Springtime in Washington usually means a burst of cherry blossoms and a crush of people at the Tidal Basin to see them. Those trees with delicate pink flowers, a gift from the Japanese government in 1912, reached peak bloom Sunday, according to the National Park Service. But you don’t need to be downtown to celebrate.

Because of the coronavirus pandemic, National Cherry Blossom Festival organizers have reimagined related events to allow for social distancing. That includes the traditional parade. Instead of a parade along Constitution Avenue, neighborhoods across the D.C. area can be part of the Petal Porch Parade.

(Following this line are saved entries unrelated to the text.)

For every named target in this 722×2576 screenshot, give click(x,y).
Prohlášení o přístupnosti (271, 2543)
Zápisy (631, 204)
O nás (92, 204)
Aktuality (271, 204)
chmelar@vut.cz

The idea is to decorate the front of your house — porch, yard or windows — with cherry blossom art and crafts. You could paint a picture or use tissue paper to make big pink blossoms. You could turn plastic bottles into flowers. Be creative! If you would like inspiration, look for how-to videos at the website, nationalcherryblossomfestival.org/event/porch-parade.

A parent can have your porch added to the official map by registering on the festival website. Your family can also use the online map to drive, bike or walk by other decorated homes. If enough of your neighbors take part, you might get a special visit: Organizers in decorated cars will drive through the most petal-filled neighborhoods listed on the map April 10 and 11 for a “Petal Procession.”